Nous, les francophones, avons une mentalité de subvention, que n’ont pas les anglophones. Avant je méprisais Nollywood, mais leur système a bien fonctionné et les comédiennes y sont très bien payées. D’ailleurs la starisation est un phénomène important qu’il faut intégrer dans la coproduction internationale, mais  ce n’est pas encore rentré complètement dans les mentalités de nos pays.
Pour fonctionner, ma production internationale est toute simple : j’ai deux structures, 45 RDLC à Paris et Tabou-Tabac au Bénin donc je fais une coproduction avec ces deux structures, parce qu’il n’existe rien au Bénin.

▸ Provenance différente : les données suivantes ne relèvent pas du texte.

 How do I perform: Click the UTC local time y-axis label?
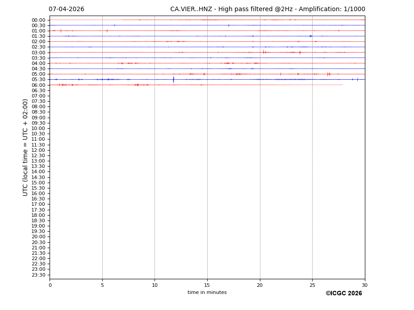(x=26, y=147)
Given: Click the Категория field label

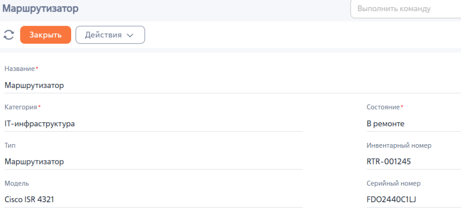Looking at the screenshot, I should (21, 107).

Depuis l’arrivée de Macky Sall[8] et grâce au succès d’Alain Gomis et plus particulièrement à son premier prix au FESPACO, le Sénégal s’organise. Maintenant ils ont un fonds et allouent des subventions aux réalisateurs et producteurs. Au Tchad, pareil pour quelques personnes, notamment Haroun… et en Côte d’Ivoire aussi, plutôt en matière de série. Au Bénin il n’y a aucune structure étatique qui soutient, même si j’ai œuvré beaucoup pour qu’ils donnent de l’argent pour la postproduction. Lorsque l’on dit que tel Africain a gagné un prix dans un Festival, on ne dit pas que ses financements sont européens, français… l’institut Français, Canal +, l’OIF…. Il faudrait que nous nous bagarrions pour que nos dirigeants qui n’ont pas la culture de la Culture s’y mettent et se l’accaparent ; c’est à nous, créateurs, de leur donner le goût de la chose, leur insuffler l’énergie créatrice pour qu’ils changent les choses. Des personnes talentueuses, ambitieuses et porteuses d’un optimisme fervent et fédérateur, mais ça ne court pas les rues…

Propos recueillis par Claude Forest et Mégane Maheu au Château Musée Vaudou de Strasbourg en mars 2017. Entretien réalisé par Claude Forest.

[1] www.45rdlc.com
[2] www.festival-ouidah.org
[3]La Porte du non retour inaugurée à l’initiative de l’UNESCO marque le symbole de la déportation dont la plage de Ouidah fut le théâtre. Source http://www.lesmemoiresdesesclavages.com/lieux5.html
[4]La Place aux Enchères, où étaient sélectionnés et marqués au fer les esclaves en partance sur les bateaux négriers. Source : http://www.esclavage-memoire.com/lieux-de-memoire/ville-memorial-de-ouidah-benin-78.html
[5]La Route de l’Esclave à Ouidah comprend un ensemble de lieux de mémoire liés à la traite négrière sur les côtes du Golfe du Bénin. Il s’agit soit de lieux de départ vers des sites d’embarquement, soit de lieux de vente et de stockage d’esclaves ou encore de fosses communes et de lieux de « triage ». Source : http://www.esclavage-memoire.com/lieux-de-memoire/ville-memorial-de-ouidah-benin-78.html
[6] Il avait déjà joué sur plusieurs longs-métrages, dont en 1976 sur Le Crabe-tambour de Pierre Schoendoerffer.
[7] Né en 1924 et décédé en 1997, Claude Pierson était surtout connu à l’époque pour avoir réalisé une douzaine de films érotiques et une quarantaine de films pornographiques.
[8] Président de la République du Sénégal depuis 2012.